DATA FOR PROCESSING: Begin

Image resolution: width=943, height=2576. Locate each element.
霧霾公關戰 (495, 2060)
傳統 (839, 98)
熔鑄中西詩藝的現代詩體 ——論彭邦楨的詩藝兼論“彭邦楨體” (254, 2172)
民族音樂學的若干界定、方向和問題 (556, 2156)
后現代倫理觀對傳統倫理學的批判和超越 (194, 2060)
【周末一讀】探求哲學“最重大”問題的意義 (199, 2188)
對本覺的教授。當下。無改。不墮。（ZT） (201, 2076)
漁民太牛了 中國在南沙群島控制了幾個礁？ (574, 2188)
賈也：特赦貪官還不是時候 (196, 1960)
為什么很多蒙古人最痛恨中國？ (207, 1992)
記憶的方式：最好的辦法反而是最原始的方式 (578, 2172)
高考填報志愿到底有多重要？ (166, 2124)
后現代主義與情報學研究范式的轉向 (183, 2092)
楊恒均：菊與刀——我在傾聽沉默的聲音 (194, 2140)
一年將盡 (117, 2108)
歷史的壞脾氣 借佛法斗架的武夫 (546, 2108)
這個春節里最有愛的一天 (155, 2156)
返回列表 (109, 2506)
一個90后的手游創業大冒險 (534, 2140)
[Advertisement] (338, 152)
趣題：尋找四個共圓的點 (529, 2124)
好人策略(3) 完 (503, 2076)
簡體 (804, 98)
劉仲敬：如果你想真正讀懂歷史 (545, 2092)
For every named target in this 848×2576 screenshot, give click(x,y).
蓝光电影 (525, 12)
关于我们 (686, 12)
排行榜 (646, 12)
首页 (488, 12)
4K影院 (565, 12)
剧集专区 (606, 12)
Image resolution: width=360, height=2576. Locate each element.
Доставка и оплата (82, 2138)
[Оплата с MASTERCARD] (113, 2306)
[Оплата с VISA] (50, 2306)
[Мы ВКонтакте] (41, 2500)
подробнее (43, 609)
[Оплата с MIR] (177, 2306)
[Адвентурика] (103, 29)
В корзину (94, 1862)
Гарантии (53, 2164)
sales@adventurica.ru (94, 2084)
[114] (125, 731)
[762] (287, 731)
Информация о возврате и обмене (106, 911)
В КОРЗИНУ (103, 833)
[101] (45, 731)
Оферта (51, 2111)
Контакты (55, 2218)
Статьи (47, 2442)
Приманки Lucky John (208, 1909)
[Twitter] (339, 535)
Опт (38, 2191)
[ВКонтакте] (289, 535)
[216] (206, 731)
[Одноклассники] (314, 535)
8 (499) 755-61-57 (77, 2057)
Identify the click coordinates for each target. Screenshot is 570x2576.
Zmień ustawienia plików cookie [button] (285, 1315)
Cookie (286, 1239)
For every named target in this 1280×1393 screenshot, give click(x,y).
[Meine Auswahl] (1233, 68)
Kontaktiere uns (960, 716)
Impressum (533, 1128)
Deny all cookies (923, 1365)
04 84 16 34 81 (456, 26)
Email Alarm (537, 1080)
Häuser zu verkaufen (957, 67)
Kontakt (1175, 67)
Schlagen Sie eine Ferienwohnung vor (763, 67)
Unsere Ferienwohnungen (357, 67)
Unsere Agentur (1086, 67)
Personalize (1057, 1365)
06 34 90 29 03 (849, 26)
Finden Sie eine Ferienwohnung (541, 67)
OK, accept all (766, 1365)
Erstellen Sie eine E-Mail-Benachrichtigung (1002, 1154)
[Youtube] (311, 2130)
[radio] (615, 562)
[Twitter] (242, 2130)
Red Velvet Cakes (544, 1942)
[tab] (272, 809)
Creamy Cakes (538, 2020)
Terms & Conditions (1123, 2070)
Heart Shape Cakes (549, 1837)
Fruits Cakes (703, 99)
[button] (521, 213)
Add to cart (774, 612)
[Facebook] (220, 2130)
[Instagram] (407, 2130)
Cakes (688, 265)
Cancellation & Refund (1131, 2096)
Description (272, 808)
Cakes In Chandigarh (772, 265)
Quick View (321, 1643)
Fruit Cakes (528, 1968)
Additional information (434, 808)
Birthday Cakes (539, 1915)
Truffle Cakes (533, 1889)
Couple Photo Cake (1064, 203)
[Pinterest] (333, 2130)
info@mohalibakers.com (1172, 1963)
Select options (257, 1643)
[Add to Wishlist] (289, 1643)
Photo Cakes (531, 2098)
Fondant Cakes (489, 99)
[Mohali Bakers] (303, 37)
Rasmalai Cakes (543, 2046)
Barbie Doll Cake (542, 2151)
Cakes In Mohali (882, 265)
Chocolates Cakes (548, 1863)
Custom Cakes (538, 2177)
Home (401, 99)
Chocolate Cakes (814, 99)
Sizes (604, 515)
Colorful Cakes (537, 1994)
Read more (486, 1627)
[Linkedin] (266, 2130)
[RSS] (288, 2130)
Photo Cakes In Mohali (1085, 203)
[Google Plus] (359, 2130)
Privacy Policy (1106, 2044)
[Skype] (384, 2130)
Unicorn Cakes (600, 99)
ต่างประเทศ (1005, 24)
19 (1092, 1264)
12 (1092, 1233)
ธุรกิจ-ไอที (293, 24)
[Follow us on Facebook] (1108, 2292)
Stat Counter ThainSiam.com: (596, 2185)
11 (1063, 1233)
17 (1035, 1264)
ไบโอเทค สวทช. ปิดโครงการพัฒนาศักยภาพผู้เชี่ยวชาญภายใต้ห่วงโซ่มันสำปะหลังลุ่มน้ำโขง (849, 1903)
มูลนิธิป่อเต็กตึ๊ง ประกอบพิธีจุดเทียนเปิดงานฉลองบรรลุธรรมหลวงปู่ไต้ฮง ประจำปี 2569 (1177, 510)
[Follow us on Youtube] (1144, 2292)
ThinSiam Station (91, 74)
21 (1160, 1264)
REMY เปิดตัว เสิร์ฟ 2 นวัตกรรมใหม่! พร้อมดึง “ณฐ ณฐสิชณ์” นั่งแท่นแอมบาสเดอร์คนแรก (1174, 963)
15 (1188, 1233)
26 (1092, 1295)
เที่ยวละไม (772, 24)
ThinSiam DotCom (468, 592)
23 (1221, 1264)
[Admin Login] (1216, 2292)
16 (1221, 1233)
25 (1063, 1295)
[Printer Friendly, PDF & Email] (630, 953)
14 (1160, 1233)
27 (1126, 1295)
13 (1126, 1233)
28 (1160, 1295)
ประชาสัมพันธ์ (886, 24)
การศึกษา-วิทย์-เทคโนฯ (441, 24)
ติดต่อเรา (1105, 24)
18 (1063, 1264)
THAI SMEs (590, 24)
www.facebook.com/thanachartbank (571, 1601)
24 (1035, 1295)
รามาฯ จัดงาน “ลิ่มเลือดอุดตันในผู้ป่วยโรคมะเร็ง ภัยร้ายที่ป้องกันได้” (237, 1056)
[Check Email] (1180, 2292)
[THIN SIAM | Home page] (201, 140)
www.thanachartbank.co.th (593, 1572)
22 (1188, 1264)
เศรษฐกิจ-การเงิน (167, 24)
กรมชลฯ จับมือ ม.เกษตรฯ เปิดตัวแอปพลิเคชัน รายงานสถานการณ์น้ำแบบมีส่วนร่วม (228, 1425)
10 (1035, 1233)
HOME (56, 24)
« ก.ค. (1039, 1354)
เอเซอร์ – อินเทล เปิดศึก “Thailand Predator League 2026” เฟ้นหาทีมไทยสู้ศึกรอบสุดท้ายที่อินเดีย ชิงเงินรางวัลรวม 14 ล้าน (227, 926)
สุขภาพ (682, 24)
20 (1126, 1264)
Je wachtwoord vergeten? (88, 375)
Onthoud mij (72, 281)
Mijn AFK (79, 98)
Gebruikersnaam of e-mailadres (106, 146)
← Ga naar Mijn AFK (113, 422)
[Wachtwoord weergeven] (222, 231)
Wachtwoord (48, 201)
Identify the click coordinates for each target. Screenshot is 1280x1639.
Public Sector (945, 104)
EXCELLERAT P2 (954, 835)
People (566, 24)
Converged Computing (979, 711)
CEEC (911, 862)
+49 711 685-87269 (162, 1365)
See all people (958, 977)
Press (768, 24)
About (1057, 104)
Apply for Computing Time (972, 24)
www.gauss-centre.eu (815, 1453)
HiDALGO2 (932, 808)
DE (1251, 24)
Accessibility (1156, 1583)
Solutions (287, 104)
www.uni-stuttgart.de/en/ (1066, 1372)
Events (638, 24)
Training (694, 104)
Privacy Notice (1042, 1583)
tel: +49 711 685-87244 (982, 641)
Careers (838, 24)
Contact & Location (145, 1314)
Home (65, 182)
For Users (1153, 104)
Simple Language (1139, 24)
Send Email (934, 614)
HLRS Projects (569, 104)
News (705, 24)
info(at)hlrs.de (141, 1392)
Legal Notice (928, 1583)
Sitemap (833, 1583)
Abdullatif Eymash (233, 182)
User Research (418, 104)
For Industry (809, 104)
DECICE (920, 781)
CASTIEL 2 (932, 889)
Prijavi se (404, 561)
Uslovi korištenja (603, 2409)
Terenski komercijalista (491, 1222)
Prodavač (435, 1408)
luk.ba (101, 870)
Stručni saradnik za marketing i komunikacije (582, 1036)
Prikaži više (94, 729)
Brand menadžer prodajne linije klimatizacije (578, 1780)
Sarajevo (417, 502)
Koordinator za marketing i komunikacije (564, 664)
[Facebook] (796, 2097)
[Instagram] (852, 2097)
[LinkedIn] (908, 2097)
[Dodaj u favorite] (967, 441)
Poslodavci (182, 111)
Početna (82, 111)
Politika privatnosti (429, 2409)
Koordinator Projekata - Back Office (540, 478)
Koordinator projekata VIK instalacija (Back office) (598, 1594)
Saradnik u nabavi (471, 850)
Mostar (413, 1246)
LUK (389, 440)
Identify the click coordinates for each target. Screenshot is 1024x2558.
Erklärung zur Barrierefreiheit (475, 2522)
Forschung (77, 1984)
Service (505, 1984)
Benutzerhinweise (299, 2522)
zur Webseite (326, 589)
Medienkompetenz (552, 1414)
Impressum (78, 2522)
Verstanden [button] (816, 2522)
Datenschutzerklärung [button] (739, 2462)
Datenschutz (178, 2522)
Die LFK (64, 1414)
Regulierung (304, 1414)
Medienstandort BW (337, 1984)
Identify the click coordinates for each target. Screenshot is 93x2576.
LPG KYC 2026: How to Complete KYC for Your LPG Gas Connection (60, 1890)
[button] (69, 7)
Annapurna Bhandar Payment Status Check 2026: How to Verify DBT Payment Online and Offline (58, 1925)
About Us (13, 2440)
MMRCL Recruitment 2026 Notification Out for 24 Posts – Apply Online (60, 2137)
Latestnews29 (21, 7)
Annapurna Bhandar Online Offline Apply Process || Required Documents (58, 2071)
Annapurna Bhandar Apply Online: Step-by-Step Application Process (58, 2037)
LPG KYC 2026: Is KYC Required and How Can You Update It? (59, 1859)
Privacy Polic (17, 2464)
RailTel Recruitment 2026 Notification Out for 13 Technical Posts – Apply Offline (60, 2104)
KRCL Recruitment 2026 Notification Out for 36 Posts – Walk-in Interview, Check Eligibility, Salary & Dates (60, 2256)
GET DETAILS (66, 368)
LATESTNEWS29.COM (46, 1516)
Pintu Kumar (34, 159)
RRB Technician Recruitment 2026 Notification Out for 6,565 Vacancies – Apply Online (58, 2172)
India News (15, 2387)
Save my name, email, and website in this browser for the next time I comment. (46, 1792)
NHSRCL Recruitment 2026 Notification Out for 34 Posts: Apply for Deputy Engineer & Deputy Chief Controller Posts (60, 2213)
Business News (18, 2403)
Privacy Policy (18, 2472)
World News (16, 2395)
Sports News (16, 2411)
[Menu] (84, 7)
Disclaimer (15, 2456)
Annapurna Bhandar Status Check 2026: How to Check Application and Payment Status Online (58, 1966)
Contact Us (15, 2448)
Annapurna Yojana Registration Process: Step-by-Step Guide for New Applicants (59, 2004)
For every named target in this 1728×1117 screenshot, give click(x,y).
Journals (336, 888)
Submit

DATA FOR PROCESSING: End

=== WHAT TO DO ===
When you reach the line with "Contact & Location (145, 1314)" in the records above, start writing out lines exactly, and stop once the line with "Prijavi se (404, 561)" has been written; include nothing else.

=== WORKED SOLUTION ===
Contact & Location (145, 1314)
Home (65, 182)
For Users (1153, 104)
Simple Language (1139, 24)
Send Email (934, 614)
HLRS Projects (569, 104)
News (705, 24)
info(at)hlrs.de (141, 1392)
Legal Notice (928, 1583)
Sitemap (833, 1583)
Abdullatif Eymash (233, 182)
User Research (418, 104)
For Industry (809, 104)
DECICE (920, 781)
CASTIEL 2 (932, 889)
Prijavi se (404, 561)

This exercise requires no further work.